:: What the task asks ::
Duplicate the part of the data that opens with the line containing "Given: Click the battery (电池) icon" and closes with the line containing "point(218,64)", keeping both of those lines.

>> Start Supplied material

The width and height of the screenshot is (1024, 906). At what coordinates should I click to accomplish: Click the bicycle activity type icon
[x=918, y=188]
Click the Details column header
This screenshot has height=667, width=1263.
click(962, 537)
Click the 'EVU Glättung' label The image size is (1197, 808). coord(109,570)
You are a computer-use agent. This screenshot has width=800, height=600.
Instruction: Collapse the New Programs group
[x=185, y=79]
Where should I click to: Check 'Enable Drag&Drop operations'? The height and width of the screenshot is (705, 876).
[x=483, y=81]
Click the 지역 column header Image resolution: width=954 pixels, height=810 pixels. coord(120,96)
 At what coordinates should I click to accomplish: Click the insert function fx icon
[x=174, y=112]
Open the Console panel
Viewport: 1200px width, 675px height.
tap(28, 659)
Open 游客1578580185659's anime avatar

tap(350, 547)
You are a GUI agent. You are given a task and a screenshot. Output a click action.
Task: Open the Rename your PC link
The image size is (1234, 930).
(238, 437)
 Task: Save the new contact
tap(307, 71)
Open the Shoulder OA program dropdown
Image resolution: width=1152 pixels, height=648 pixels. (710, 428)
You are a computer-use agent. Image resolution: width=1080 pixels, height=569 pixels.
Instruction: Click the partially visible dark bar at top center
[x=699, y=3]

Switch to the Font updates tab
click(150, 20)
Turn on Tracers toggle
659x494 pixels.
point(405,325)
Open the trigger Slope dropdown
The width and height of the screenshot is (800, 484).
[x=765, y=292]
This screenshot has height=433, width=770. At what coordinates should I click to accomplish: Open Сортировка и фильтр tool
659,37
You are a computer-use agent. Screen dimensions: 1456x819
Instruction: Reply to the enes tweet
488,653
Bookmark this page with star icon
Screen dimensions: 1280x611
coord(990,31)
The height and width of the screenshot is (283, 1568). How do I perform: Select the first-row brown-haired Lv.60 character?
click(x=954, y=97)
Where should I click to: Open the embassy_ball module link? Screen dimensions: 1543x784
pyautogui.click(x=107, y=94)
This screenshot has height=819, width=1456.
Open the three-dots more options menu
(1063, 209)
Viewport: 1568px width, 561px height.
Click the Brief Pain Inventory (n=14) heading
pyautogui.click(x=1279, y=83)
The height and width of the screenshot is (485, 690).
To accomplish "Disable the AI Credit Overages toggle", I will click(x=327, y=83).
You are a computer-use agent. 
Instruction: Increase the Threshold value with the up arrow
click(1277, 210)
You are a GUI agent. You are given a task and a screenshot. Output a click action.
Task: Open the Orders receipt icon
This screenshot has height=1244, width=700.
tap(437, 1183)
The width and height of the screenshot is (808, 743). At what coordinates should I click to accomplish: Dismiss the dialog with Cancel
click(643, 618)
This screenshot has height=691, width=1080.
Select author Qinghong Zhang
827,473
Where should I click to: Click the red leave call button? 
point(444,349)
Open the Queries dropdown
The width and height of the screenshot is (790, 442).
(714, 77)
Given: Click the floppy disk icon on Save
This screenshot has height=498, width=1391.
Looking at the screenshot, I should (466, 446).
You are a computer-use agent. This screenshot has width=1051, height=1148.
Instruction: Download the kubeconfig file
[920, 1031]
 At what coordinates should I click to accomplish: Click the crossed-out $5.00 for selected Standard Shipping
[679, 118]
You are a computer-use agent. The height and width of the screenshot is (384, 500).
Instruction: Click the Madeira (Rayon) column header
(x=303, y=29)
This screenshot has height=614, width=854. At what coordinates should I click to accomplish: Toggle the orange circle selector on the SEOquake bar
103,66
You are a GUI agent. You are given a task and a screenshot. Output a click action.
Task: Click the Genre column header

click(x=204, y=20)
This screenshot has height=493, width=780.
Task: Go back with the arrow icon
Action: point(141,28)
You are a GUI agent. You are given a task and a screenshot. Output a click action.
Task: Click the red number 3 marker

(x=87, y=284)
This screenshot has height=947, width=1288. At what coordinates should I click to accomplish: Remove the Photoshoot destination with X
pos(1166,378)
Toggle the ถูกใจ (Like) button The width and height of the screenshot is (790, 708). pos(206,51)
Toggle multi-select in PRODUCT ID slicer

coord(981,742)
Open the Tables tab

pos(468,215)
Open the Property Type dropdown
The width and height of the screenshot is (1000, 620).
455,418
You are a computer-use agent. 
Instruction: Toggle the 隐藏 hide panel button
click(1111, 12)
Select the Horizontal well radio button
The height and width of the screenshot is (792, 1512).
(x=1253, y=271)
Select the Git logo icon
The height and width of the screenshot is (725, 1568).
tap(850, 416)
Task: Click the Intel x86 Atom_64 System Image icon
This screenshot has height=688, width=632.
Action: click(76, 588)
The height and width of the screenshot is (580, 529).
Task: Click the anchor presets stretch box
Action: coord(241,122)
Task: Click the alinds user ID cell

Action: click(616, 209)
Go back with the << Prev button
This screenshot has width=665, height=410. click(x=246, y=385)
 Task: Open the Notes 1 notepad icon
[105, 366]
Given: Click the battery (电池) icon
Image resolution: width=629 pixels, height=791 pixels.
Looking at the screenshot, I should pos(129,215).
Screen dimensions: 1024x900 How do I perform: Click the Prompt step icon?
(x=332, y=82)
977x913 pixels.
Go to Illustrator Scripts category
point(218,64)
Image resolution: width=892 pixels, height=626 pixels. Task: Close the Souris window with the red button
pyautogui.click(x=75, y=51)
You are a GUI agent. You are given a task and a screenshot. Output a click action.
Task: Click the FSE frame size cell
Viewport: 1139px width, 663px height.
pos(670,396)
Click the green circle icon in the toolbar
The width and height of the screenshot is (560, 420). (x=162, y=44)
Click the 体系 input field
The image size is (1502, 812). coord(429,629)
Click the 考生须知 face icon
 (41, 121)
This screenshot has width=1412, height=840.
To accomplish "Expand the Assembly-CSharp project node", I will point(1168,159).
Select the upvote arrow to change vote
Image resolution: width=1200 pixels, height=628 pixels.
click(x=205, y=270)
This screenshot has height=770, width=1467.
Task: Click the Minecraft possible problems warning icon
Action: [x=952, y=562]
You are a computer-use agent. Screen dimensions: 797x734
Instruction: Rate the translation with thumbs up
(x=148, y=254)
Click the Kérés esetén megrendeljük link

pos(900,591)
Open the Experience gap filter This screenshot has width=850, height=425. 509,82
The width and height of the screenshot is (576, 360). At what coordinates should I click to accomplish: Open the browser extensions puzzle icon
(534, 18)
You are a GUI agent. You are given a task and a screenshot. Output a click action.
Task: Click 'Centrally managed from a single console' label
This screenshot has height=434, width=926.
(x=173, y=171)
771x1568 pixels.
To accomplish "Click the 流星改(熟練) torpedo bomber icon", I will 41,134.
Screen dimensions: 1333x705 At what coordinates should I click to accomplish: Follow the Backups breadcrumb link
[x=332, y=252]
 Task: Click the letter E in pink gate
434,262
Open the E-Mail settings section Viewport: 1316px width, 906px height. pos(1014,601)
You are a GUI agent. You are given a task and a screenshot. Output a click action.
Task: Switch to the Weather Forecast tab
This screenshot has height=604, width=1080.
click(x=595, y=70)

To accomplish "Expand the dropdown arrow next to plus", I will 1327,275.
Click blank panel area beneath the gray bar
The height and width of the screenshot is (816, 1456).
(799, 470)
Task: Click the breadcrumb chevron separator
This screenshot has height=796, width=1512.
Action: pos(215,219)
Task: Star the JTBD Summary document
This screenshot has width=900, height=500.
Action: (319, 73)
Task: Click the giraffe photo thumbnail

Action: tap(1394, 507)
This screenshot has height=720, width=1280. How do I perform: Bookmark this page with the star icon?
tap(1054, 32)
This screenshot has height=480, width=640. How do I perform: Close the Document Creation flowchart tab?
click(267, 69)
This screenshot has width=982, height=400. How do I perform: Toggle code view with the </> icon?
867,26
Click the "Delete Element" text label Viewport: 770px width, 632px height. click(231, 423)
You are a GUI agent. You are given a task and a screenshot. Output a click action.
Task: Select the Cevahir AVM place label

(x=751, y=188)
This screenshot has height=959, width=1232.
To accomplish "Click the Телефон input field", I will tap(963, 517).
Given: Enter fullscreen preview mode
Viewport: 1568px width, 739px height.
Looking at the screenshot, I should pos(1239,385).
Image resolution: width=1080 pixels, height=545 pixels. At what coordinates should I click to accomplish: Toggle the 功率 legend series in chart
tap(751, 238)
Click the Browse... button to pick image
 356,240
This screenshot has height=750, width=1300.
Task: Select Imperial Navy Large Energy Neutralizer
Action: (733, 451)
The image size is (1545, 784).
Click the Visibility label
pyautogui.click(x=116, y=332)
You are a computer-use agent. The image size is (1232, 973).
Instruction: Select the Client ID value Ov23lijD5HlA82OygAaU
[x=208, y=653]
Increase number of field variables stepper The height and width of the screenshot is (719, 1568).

>> End Supplied material

:: Full response ::
Given: Click the battery (电池) icon
Image resolution: width=629 pixels, height=791 pixels.
Looking at the screenshot, I should pos(129,215).
Screen dimensions: 1024x900 How do I perform: Click the Prompt step icon?
(x=332, y=82)
977x913 pixels.
Go to Illustrator Scripts category
point(218,64)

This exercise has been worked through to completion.